New Jersey Gov. Chris Christie in February signed a bill legalizing online gambling in Atlantic City. New Jersey joins Nevada and Delaware as the third state to allow Internet gambling, Bloomberg reported.
“This was a critical decision and one that I did not make lightly,” Christie said. “I am confident that we are offering a responsible yet exciting option that will make Atlantic City more competitive while also bringing financial benefits to New Jersey as a whole.”
Under the law, any game played in Atlantic City’s 12 casinos can be played on the Internet, initially only within the state. This will be expanded later to third parties who want to partner with the state, according to The Star-Ledger of Newark. Casinos must apply for an online gambling permit.
Christie initially vetoed the bill in early February and the legislature came back with a new version containing his recommendations. Those recommendations included increased funds for gambling addiction services, a casino tax rate of 15 percent rather that the originally proposed 10 percent and a provision allowing the law to expire after 10 years, The Star-Ledger reported.
State casino revenue is expected to nearly double next fiscal year thanks to online gambling, additional advertising and Hurricane Sandy recovery, according to The Star-Ledger. The governor’s office has projected casino tax revenue of $435.8 million in the 2014 fiscal year, compared to the 2013 fiscal year revenue of $235.4 million.

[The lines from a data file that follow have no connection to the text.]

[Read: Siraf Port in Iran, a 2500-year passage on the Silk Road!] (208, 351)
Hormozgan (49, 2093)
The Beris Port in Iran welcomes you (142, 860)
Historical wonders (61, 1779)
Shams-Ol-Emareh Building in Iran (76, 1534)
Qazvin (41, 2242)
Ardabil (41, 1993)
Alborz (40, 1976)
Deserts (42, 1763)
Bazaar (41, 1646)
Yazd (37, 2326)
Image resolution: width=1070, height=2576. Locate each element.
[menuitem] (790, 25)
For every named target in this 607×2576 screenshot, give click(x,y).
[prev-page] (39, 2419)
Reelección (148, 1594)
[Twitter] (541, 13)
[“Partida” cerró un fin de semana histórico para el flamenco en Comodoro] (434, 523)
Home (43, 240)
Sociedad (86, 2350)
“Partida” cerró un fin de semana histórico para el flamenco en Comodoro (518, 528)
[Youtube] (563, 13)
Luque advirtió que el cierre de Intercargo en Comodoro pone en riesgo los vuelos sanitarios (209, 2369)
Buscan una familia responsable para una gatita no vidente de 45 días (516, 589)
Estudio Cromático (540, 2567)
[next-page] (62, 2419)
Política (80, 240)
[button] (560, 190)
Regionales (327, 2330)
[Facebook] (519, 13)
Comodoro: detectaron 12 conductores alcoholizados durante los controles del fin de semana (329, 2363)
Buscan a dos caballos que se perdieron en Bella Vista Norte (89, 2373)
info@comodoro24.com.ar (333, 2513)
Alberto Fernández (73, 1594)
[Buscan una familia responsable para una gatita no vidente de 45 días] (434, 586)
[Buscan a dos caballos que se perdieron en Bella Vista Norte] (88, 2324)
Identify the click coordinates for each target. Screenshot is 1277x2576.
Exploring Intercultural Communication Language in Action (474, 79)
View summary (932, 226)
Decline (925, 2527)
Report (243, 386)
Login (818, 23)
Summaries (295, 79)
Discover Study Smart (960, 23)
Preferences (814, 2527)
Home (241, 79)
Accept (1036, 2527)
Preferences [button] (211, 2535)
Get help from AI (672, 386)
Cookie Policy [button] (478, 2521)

The measure is also expected to save a few of Atlantic City’s casinos that were in danger of closing, according the bill’s sponsor, Sen. Raymond Lesniak. He has indicated the online gambling operation should be up and running by September.
 
ELECTIONS DIRECTOR
Will Senning is Vermont’s new state elections director, the Burlington Free Press reported in March. Senning will oversee state and local elections, coordinate campaign finance report filings and gather election results in his new position. One priority for the director will be to make information more accessible to the public via online measures. He replaces Kathy Scheele, who retired after 13 years as director.
 
CHILD ABUSE
A bipartisan group of Pennsylvania’s lawmakers announced in March a 16-bill package aimed at overhauling the state’s child abuse reporting system, according to the Philadelphia Inquirer. The bills tackle many of the recommendations made by the Pennsylvania Task Force on Child Protection. Proposals include expanding the definition of child abuse, as well as expanding the list of people legally required to report child abuse.
 
BUDGET FORECAST
The Delaware Economic and Financial Advisory Council in March increased estimates for the 2014 fiscal year personal and corporate income tax receipts, The News Journal of Dover reported. The council raised projections by $37.6 million compared to figures released in December. Based on new figures, the state will have an additional $11.1 million to spend in fiscal year 2014.
 
VANDALISM PENALTIES
Rhode Island Sen. Frank Lombardi introduced a bill in March to increase penalties for those found guilty of certain acts of vandalism, according to The Associated Press. Vandals doing more than $1,500 worth of property damage would be guilty of a felony under the bill. The legislation was introduced in response to a 2011 incident in a Newport cemetery, where vandals did more than $100,000 worth of damage. Vandalism is a misdemeanor under current state law.
 
BOND PROPOSAL
Maine Gov. Paul LePage in March proposed a $100 million bond package to fund transportation projects, including road and bridge upgrades. The proposal, sponsored by Sen. Patrick Flood, would require passage by two-thirds of the legislature and voter approval via referendum, the Portland Press Herald reported. Included in the proposal is $46 million for highway projects and $30 million for bridge repairs.